# It's been a tough road back...



## John_in_kc (Sep 30, 2014)

My rating slowly fell over a couple months ago, a passenger puked, other people with demands beyond my ability. I fell from a 4.97 to a 4.91 in about 90 days.

Today I awoke to see 4.93! Just a couple more ticks and I will be displaying a 5 not a 4.9. 

A gal this weekend did say that providing sexual favors would help get that 5 star rating  lol.

Also I picked up a 4.7 and let him know that if he was a driver with that rating he would be nearing account lock territory. 

He had know idea drivers kept a digital naughty and nice list.


----------



## Chris Dee (Nov 19, 2014)

You do realize that you will never obtain a "5" again.... they average your ratings weekly, therefore it is statistically impossible.


----------



## UberOne (Oct 31, 2014)

Chris Dee said:


> You do realize that you will never obtain a "5" again.... they average your ratings weekly, therefore it is statistically impossible.


what John was referring to is that riders see a driver rating that is rounded to the nearest tenth, so once he gets up to 4.951 (in the system of course), a rider will see 5.0.


----------



## Chris Dee (Nov 19, 2014)

Is that true in all cities ? because I see driver's rating here in Miami are to the 100th. I was shown my rating by a customer Sunday morning, he told flat out, 4.81.


----------



## ElectroFuzz (Jun 10, 2014)

John_in_kc said:


> *It's been a tough road back...*
> 
> My rating slowly fell over a couple months ago, a passenger puked, other people with demands beyond my ability. I fell from a 4.97 to a 4.91 in about 90 days.
> 
> ...


Please....
I was at 4.22 climbing to 4.8
Now that's a tough road back
It took 450 trips and 5 months


----------



## MiamiFlyer (Sep 22, 2014)

A 5.0 rated driver would scare the crap out of me.
That's just a clear sign he's on his 1st day.

How much $$ did you make?
Work for $$, not stars.


----------



## Long time Nyc cab driver (Dec 12, 2014)

I had a guy get out, says, " you did a great job " thought he was going to give me a tip. 
Then he says " I'm going to give you 5 stars" I thought shove your star's up your ass.


----------



## ShooUber (Sep 13, 2014)

Long time Nyc cab driver said:


> I had a guy get out, says, " you did a great job " thought he was going to give me a tip.
> Then he says " I'm going to give you 5 stars" I thought shove your star's up your ass.

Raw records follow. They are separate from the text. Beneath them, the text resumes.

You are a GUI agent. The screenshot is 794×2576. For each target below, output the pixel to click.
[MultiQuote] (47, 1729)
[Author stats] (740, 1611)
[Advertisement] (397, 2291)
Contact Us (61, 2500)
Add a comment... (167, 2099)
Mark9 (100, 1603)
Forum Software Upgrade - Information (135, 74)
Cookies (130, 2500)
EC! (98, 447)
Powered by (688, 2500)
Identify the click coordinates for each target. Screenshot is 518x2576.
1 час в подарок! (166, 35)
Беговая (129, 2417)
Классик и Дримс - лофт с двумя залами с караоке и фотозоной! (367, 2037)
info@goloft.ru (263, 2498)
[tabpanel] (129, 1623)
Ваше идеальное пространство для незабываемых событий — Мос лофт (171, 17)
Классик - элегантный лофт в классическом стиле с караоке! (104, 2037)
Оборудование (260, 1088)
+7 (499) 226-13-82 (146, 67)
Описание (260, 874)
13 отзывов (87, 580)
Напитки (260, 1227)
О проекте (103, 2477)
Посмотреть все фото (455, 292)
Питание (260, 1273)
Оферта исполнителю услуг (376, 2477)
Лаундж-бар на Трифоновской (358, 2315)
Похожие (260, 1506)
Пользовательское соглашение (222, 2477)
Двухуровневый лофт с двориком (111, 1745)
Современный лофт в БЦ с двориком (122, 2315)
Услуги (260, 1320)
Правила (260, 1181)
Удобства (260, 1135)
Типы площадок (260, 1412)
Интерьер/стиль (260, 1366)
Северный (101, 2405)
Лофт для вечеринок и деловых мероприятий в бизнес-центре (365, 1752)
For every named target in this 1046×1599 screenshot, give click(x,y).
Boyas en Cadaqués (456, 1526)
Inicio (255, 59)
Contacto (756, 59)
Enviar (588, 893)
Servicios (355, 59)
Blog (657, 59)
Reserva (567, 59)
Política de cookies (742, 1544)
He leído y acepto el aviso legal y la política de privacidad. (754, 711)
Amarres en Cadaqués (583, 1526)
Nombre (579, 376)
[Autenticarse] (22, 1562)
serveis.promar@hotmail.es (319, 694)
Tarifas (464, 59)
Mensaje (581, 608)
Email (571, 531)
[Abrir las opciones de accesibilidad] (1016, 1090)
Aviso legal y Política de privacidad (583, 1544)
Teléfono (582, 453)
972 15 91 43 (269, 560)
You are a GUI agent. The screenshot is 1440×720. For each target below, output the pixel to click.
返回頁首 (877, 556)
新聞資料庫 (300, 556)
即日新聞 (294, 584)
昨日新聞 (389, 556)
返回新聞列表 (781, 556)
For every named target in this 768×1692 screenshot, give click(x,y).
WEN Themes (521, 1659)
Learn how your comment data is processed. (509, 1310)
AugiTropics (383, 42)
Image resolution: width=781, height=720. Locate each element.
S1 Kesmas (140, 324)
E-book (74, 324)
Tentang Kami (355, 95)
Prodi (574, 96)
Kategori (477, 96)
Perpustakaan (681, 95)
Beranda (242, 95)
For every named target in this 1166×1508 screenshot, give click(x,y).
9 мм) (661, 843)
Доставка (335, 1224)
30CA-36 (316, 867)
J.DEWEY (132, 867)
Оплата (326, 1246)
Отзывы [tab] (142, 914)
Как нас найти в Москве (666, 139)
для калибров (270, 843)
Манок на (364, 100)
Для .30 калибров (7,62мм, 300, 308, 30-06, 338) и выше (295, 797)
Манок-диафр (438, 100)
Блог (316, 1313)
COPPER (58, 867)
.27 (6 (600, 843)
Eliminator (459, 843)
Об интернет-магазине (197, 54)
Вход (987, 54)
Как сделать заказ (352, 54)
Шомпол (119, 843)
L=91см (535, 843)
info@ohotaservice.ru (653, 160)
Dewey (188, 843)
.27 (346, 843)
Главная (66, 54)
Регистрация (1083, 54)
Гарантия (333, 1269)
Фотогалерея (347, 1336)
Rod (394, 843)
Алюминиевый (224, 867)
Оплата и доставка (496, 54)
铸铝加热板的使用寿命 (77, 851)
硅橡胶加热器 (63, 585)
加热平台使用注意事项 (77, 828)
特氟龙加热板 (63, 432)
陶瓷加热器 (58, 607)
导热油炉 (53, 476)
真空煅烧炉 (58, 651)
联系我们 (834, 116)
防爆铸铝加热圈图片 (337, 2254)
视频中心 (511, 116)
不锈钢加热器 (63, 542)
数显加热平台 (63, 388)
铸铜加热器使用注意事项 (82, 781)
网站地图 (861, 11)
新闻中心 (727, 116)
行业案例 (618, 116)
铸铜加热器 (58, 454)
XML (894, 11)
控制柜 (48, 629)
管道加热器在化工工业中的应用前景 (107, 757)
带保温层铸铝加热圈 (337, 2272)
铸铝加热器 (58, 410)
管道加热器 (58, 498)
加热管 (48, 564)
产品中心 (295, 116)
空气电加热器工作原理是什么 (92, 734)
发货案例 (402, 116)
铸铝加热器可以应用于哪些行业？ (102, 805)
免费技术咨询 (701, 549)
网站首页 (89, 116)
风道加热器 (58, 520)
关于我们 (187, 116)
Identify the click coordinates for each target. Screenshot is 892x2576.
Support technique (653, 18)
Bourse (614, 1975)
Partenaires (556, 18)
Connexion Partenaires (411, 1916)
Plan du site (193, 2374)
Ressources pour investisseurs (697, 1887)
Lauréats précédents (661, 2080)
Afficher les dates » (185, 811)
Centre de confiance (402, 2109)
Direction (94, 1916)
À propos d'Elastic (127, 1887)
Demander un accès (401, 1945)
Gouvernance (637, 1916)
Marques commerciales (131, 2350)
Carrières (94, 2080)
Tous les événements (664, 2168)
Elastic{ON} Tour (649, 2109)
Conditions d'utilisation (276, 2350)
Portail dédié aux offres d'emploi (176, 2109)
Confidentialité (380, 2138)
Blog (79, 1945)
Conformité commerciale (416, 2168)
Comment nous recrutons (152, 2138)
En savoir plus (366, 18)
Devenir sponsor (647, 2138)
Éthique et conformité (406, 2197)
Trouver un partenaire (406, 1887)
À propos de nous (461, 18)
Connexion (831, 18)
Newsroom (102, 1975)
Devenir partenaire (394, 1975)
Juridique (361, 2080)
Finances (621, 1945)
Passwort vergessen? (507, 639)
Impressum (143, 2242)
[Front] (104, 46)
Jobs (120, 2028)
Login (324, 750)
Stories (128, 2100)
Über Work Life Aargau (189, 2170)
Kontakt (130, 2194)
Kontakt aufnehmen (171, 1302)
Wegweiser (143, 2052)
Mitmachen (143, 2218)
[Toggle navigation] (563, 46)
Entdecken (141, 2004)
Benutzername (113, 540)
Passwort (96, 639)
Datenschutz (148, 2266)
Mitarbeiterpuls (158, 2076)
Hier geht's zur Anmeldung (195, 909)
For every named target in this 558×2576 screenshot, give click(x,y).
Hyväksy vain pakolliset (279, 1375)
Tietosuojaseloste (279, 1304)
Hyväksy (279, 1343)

I get that all the time, but my reply is "thank you, you a 5* too" I like seeing some of their faces in confusion, the ones that say thank you back already know pax get rated. I have one dude get in and rave how great it is to rate a driver and that he never gives out 5*, I just agreed with him and told him that it is really great that we have this community of rider-share that let us rate each other! he was like, oh you can rate your pax too? I said yes, if a driver feels that a rider is not a great one we can rate them, oh don't worry pax don't get deactivated by Uber, but you will see a lots of driver won't pick you up if you get too low on your rating. He was floored, and I was smiling inside. Then he gets out and says your a 5* and again I replied so are you! then gave him a 4 for trying to intimidate me with that bull$hit.


----------



## ImAMac4Life (Oct 9, 2014)

99% of customers are just entitled assholes. No wonder cab drivers act the way they do...


----------



## John_in_kc (Sep 30, 2014)

OMG! I was a 4.94 Thursday and now I am a 4.91 again!

[insert vitriolic rage filled rant here]

Lower rates , lower ratings tis the season... probably the narcissistic late twenty something chicks from a couple of rides. I have never seeing so many young women that thought they were special snowflakes.

I would never hire nor marry them.

God help me, I am gonna give some of you anti Uber people a run for your money on spewing hatred now LOL. I need to compare my earlier posts to this one now and laugh.


----------



## CJ ASLAN (Sep 13, 2014)

John_in_kc said:


> OMG! I was a 4.94 Thursday and now I am a 4.91 again!
> 
> [insert vitriolic rage filled rant here]
> 
> ...


I give you 1* for worrying about it too much. Now you're @ 4.85! HAHA!


----------



## Sacto Burbs (Dec 28, 2014)

I'm at 4.5. What is this guy talking Bout?


----------